Dom Casmurro - Machado de Assis
Agora há pouco finalizei "Dom Casmurro".
Não sei o que há nessas tragédias, de Shakespeare e do Bruxo, em que iniciamos a obra já sabendo que frustrar-nos-emos, e fazemo-lo a leitura inda assim; por amor às personagens, talvez.
A minha conclusão é a de que não há o que se concluir. A história fora contada por Casmurro, o dito traído. Por óbvio que ela será tendenciosa. Qualquer inferência que façamos há de estar contaminada.
Demais disso, o clássico tem outros núcleos que, malgrado não recebam tanta atenção quanto o casamento de Capitu, são, outrossim brilhantes; como os casos do protonotário, e a febre por superlativos de José Dias, o agregado.
O que me cativa em Machado é a sua maestria com a Língua Portuguesa. Cada parágrafo é uma novidade, pois quase impossível prever como será a estrutura do seguinte. Estes são o deleite de se ler Assis: os versos, as ironias, a sinceridade.
Para encerrarmos, deixo aqui o meu excerto favorito da obra (que assim o é em razão do icônico jogo de palavras, que provavelmente poeta algum seria capaz de reproduzir).

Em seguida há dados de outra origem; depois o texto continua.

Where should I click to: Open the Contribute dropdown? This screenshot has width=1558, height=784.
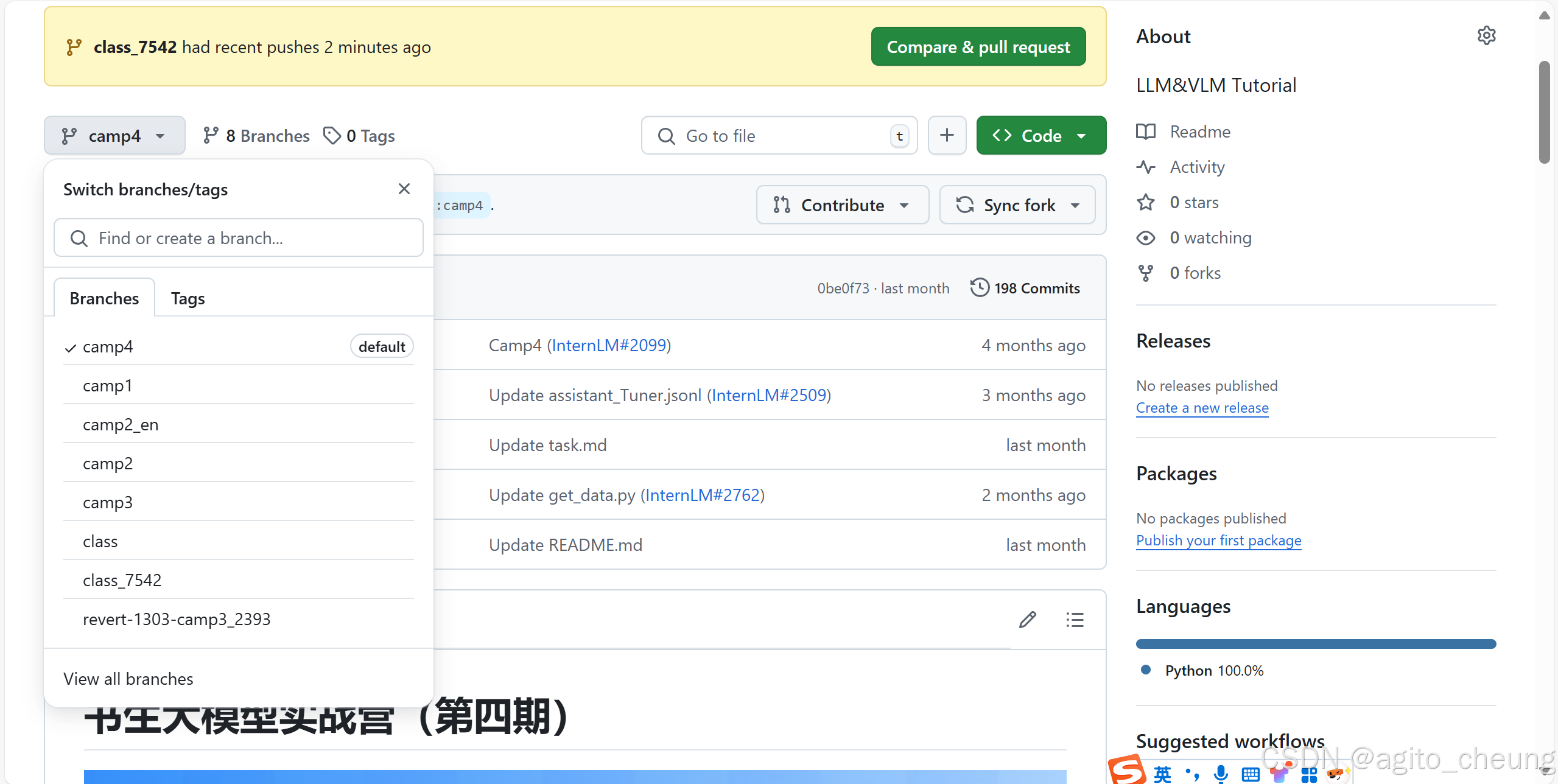click(842, 205)
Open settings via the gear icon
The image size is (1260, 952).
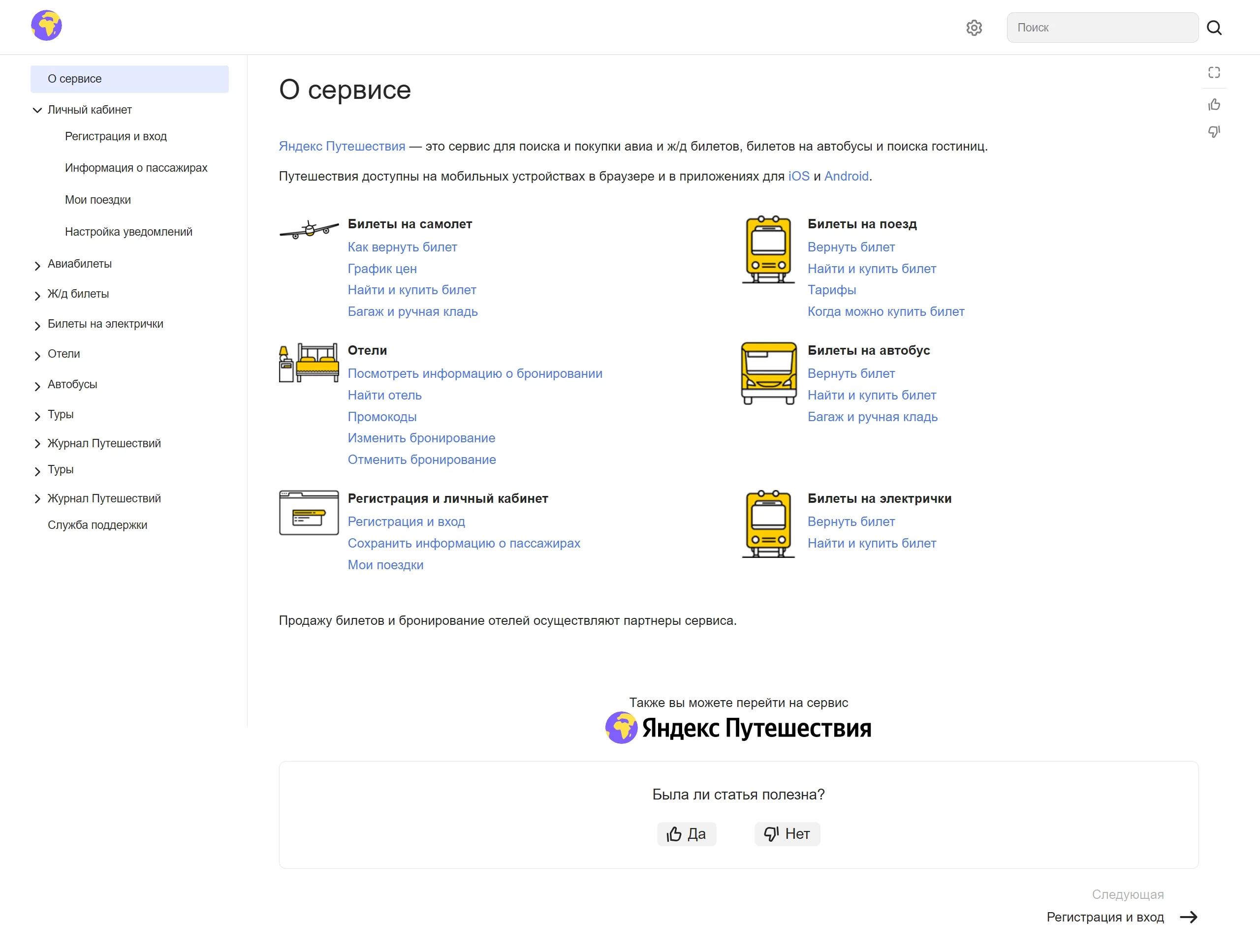tap(974, 28)
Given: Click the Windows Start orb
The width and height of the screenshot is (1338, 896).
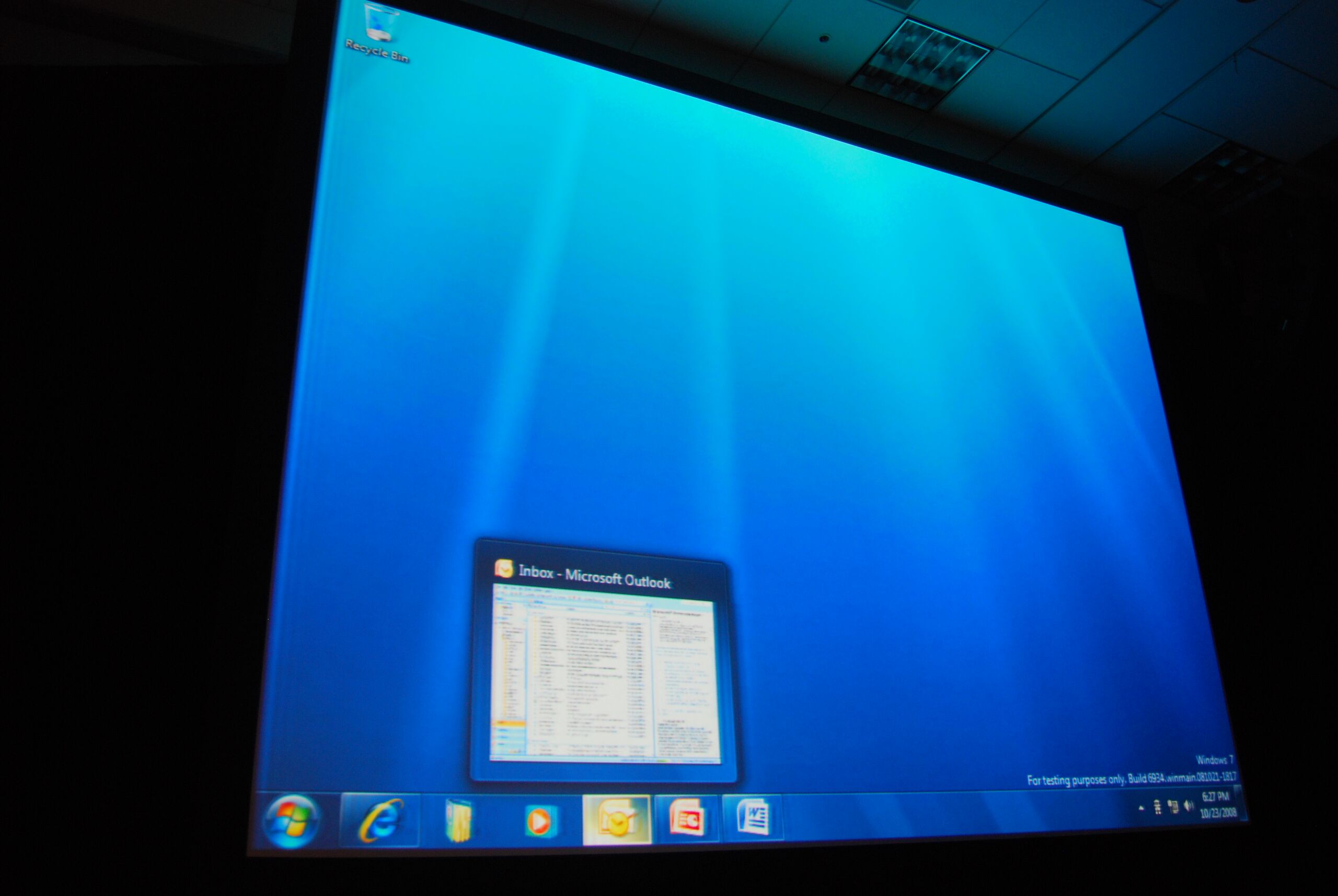Looking at the screenshot, I should 290,822.
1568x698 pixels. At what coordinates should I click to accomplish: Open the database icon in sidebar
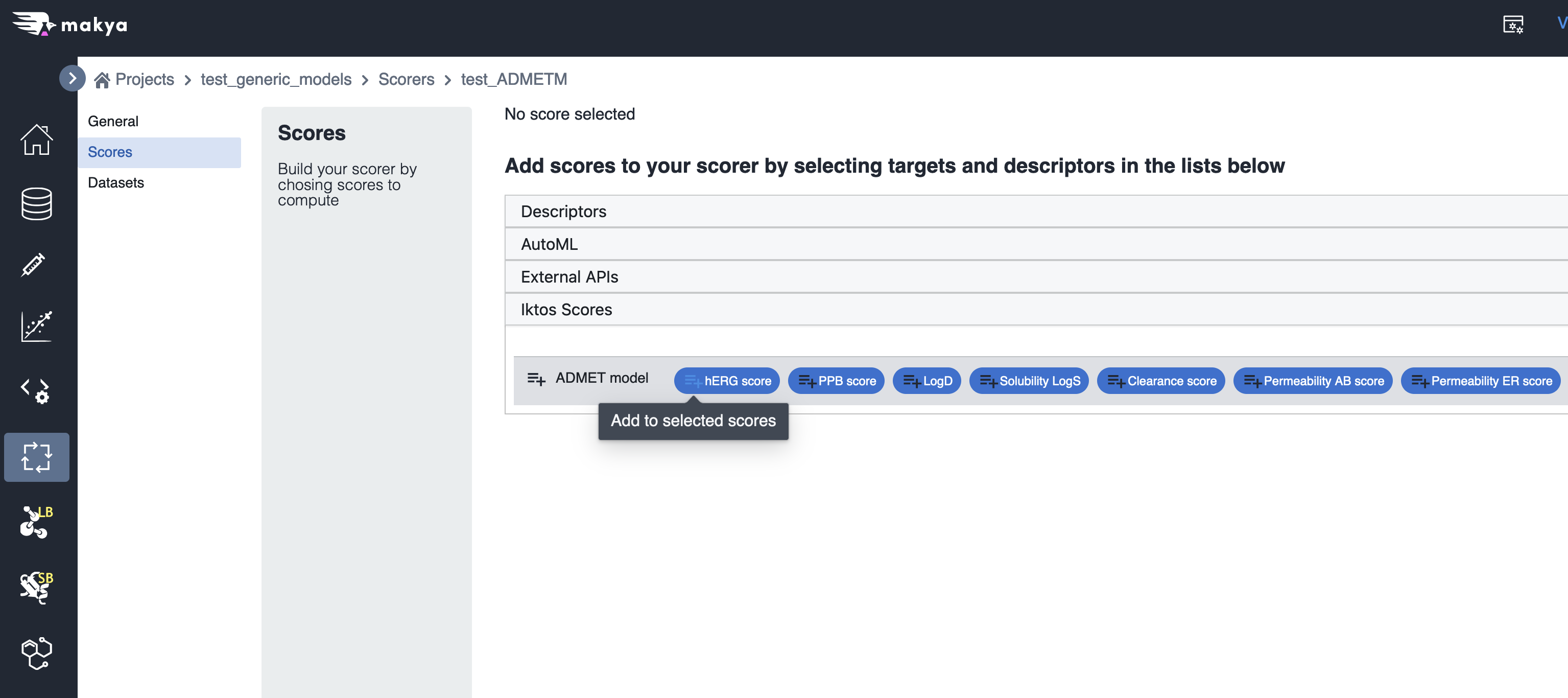37,203
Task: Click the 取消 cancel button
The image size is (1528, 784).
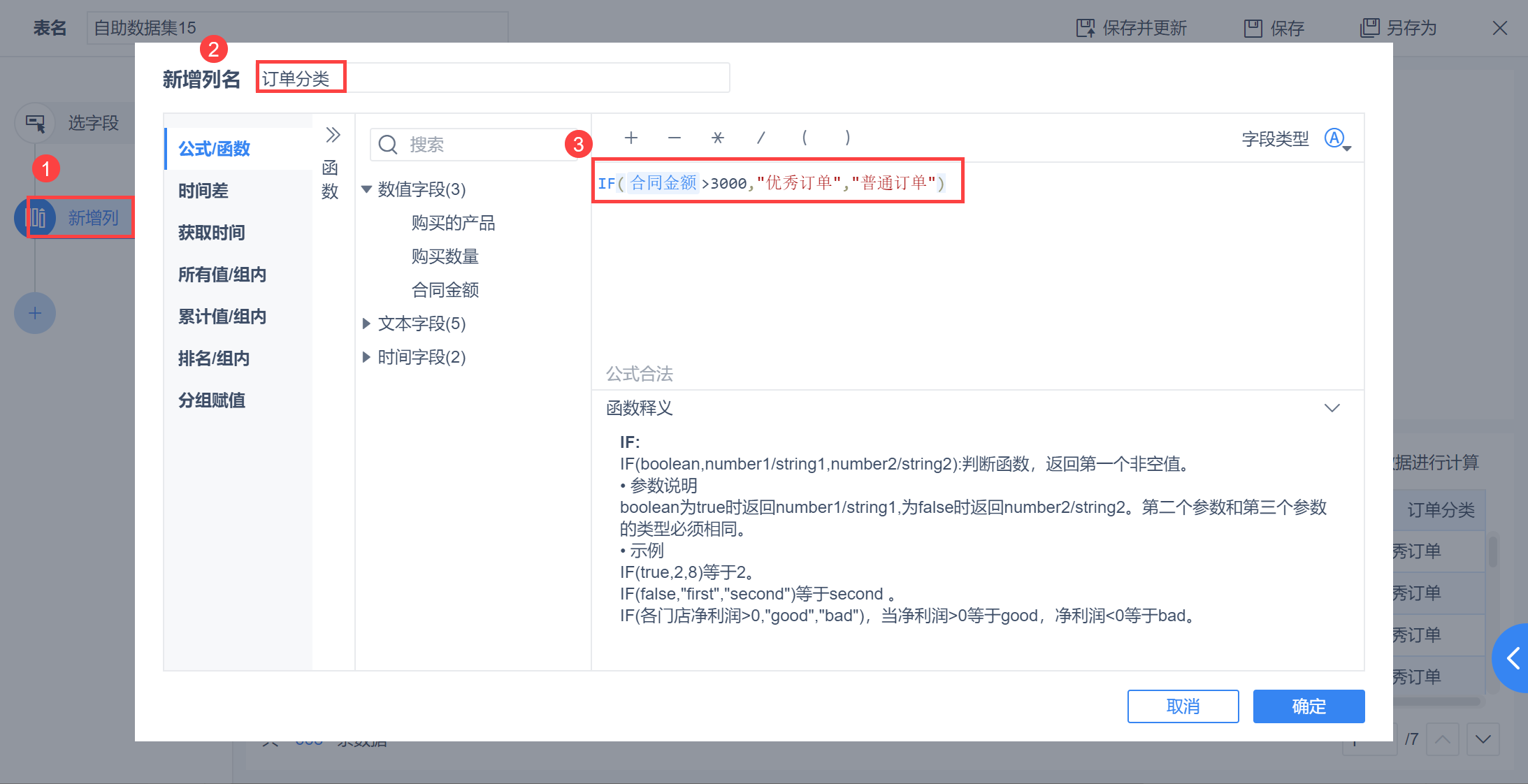Action: (x=1183, y=706)
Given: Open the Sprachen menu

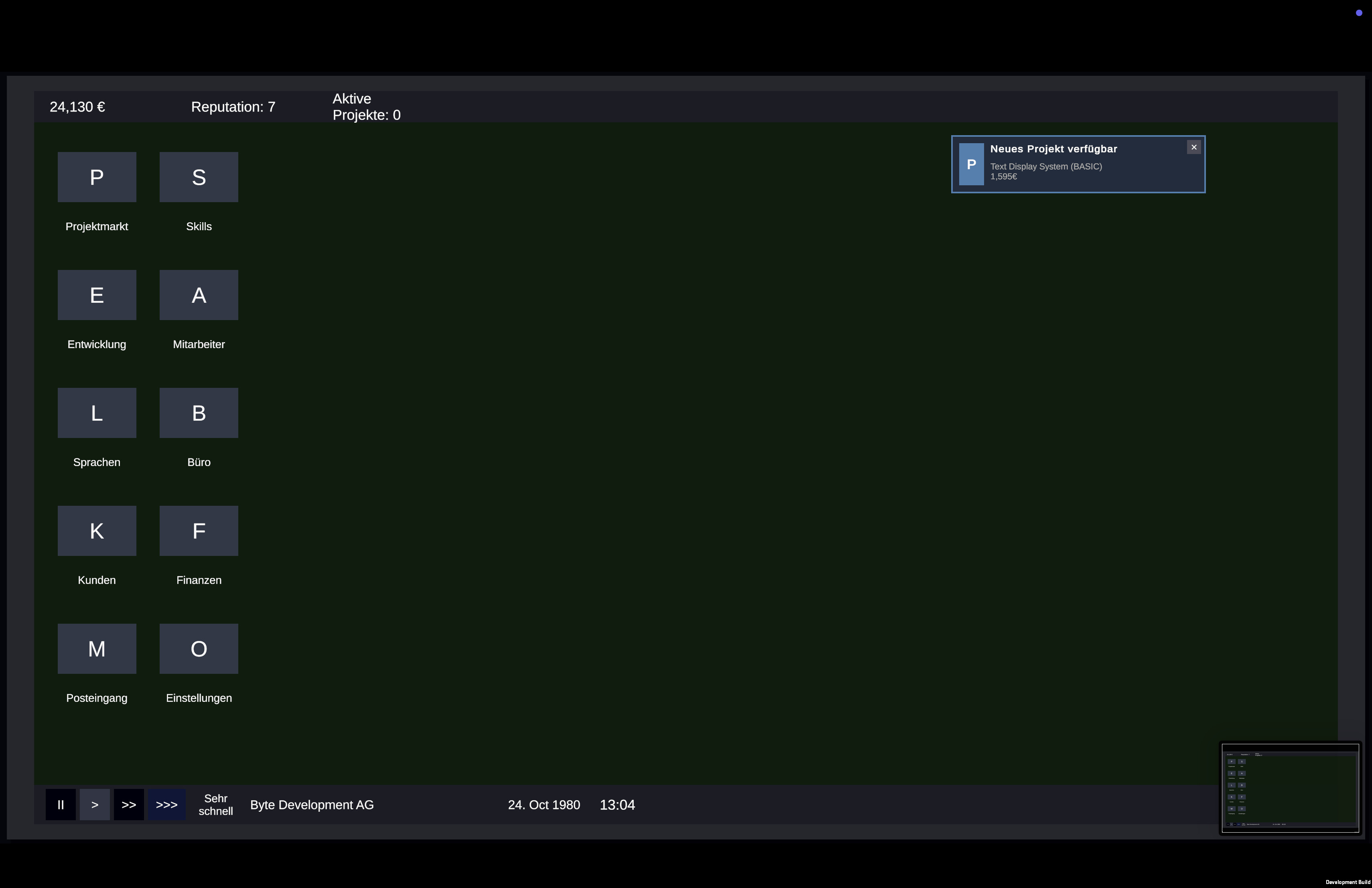Looking at the screenshot, I should 96,413.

A cena se passa quando Bentinho e Capitu ainda são crianças, vivenciando os primeiros fôlegos do amor, num beco às escuras, escondidos dos pais:
"Voltei-me para ela; Capitu tinha os olhos no chão. Ergueu-os logo, devagar, e ficamos a olhar um para o outro... Confissão de crianças, tu valias bem duas ou três páginas, mas quero ser poupado. Em verdade, não falamos nada; o muro falou por nós. Não nos movemos, as mãos é que se estenderam pouco a pouco, todas quatro, pegando-se, apertando-se, fundindo-se. Não marquei a hora exata daquele gesto. Devia tê-la marcado; sinto a falta de uma nota escrita naquela mesma noite, e que eu poria aqui com os erros de ortografia que trouxesse, mas não traria nenhum, tal era a diferença entre o estudante e o adolescente. Conhecia as regras do escrever, sem suspeitar as do amar; tinha orgias de latim e era virgem de mulheres."